_Task directions_
In the records below, some lines contain the word "link". Copy each of them.

_Data records_
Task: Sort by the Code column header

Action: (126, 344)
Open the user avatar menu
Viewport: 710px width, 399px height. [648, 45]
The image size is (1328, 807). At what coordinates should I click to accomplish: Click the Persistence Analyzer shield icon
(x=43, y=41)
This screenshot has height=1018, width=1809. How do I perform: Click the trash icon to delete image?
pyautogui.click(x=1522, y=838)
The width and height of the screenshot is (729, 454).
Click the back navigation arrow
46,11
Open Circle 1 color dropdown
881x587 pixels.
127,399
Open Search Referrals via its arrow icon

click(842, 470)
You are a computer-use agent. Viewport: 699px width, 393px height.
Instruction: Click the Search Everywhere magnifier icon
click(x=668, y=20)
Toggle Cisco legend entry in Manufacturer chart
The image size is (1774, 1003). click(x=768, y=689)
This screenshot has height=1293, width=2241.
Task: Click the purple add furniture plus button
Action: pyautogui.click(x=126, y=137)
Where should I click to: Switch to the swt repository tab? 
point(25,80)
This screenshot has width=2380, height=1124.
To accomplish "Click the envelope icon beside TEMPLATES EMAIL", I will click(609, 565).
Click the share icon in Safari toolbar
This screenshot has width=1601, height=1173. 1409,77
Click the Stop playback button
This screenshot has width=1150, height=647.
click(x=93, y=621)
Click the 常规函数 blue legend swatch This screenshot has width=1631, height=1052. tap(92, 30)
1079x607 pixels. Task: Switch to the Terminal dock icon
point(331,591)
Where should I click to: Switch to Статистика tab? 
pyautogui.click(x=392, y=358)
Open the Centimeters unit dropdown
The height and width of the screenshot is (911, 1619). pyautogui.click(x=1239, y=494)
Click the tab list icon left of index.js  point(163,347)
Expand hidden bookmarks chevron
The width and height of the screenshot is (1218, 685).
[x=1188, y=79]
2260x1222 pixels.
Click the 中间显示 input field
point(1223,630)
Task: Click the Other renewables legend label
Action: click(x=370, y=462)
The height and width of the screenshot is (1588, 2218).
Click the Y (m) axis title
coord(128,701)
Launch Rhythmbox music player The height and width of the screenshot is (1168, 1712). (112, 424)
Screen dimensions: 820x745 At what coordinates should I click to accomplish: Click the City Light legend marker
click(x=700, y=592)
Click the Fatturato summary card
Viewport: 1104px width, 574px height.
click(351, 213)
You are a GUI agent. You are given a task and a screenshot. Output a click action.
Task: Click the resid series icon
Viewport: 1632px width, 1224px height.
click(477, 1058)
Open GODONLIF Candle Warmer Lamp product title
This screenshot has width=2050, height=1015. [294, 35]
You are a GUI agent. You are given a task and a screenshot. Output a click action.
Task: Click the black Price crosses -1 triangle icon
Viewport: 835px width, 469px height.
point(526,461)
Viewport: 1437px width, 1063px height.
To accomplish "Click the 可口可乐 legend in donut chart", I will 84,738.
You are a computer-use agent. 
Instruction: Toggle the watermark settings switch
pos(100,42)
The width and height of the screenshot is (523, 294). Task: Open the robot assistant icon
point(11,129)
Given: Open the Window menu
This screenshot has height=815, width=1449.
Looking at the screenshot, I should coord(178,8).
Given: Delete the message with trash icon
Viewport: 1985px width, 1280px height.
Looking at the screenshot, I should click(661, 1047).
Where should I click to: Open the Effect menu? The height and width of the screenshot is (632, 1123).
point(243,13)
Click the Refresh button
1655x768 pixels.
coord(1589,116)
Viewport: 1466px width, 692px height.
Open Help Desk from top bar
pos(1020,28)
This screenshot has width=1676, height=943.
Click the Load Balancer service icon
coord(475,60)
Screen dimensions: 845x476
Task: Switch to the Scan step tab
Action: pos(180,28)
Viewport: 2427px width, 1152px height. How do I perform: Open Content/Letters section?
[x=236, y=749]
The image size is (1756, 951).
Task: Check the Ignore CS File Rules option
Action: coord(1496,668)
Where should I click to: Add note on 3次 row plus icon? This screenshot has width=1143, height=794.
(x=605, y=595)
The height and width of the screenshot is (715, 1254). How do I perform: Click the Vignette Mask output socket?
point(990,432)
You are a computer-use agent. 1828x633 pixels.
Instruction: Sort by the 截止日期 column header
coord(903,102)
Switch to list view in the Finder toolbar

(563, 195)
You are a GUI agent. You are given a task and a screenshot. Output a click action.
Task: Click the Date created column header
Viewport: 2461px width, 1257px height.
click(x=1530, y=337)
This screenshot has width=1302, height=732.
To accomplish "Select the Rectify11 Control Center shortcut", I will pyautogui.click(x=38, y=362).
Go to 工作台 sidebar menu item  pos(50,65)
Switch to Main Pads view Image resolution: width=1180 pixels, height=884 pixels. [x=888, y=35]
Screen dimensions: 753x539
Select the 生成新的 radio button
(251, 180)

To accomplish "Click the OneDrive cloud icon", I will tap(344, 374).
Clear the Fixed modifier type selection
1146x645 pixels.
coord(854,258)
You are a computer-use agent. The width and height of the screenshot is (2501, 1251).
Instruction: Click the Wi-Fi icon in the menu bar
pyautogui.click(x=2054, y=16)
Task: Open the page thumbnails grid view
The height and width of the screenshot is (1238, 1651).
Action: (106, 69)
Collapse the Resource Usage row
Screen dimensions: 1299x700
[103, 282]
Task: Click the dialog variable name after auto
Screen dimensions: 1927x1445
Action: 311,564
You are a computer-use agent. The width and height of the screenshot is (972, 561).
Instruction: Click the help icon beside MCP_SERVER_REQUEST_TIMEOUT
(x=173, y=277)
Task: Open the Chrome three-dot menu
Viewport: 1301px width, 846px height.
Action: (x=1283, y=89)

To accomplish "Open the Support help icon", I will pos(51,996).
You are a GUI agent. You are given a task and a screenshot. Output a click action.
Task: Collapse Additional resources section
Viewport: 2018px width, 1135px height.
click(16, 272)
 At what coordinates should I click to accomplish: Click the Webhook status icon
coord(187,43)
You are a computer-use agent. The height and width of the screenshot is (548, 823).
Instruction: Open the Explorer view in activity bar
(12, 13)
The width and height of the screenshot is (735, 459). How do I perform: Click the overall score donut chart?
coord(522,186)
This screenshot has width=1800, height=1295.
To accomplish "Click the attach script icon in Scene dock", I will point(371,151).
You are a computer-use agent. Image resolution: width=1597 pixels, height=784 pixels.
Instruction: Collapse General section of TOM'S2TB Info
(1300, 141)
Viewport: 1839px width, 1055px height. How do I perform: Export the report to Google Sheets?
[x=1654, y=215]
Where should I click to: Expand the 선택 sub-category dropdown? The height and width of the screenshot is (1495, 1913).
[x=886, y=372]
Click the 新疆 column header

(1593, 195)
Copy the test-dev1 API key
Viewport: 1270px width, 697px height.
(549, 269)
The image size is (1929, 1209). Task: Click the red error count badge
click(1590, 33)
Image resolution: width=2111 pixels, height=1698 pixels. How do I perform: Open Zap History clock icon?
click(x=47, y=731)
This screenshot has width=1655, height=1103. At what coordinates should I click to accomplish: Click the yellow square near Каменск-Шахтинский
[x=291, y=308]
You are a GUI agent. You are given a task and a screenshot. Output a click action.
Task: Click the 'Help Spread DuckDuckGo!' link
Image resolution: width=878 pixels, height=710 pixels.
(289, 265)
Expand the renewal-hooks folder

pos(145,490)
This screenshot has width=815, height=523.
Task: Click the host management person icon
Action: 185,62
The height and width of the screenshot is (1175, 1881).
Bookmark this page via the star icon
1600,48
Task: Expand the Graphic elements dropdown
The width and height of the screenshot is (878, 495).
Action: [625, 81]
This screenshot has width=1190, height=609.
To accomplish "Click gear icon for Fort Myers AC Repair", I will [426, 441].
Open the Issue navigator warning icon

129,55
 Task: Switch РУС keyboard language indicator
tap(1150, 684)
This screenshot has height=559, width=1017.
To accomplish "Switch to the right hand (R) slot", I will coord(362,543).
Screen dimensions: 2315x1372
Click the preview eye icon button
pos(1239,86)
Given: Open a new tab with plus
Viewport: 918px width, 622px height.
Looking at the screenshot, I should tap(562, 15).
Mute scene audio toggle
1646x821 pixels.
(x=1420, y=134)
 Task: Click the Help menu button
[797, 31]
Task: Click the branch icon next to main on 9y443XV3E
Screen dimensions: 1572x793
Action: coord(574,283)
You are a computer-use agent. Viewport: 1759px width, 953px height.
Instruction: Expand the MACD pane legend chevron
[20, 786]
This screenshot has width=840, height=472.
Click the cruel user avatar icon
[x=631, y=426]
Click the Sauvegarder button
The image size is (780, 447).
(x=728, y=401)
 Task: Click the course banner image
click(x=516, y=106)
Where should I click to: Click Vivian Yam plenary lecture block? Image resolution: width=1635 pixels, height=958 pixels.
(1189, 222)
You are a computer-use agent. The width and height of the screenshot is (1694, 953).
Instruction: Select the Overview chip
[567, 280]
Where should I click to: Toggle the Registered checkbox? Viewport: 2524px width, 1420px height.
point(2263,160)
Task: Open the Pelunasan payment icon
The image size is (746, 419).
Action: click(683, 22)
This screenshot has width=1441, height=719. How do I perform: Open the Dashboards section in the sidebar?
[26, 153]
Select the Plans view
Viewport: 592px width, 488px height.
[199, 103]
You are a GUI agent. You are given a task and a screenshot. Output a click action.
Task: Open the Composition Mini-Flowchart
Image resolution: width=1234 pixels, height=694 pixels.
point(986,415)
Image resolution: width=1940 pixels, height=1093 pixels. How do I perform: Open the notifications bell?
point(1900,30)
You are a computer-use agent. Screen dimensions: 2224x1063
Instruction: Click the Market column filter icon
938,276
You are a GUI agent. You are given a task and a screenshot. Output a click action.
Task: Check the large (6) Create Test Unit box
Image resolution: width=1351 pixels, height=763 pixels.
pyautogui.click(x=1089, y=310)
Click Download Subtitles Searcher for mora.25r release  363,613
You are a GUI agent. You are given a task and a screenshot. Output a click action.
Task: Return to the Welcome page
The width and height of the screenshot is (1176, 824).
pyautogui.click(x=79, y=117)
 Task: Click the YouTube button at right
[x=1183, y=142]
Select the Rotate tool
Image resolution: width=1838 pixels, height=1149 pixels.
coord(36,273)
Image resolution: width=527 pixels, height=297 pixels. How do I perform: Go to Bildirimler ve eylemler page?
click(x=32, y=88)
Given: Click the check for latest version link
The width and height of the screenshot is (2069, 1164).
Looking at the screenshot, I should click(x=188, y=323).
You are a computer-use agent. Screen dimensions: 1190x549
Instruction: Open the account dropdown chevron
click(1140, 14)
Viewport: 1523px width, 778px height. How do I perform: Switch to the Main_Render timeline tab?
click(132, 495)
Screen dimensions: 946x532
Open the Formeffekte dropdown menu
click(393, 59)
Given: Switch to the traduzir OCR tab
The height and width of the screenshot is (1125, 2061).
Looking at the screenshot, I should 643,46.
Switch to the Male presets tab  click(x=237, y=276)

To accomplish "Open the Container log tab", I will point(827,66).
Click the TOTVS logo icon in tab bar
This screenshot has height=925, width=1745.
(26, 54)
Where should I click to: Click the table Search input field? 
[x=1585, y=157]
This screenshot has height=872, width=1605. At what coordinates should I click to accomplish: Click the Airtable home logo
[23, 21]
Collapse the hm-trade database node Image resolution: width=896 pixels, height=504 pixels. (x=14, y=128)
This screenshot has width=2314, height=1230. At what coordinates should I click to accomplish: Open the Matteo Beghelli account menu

_Written answer_
Task: Click the 'Help Spread DuckDuckGo!' link
Given: Click the check for latest version link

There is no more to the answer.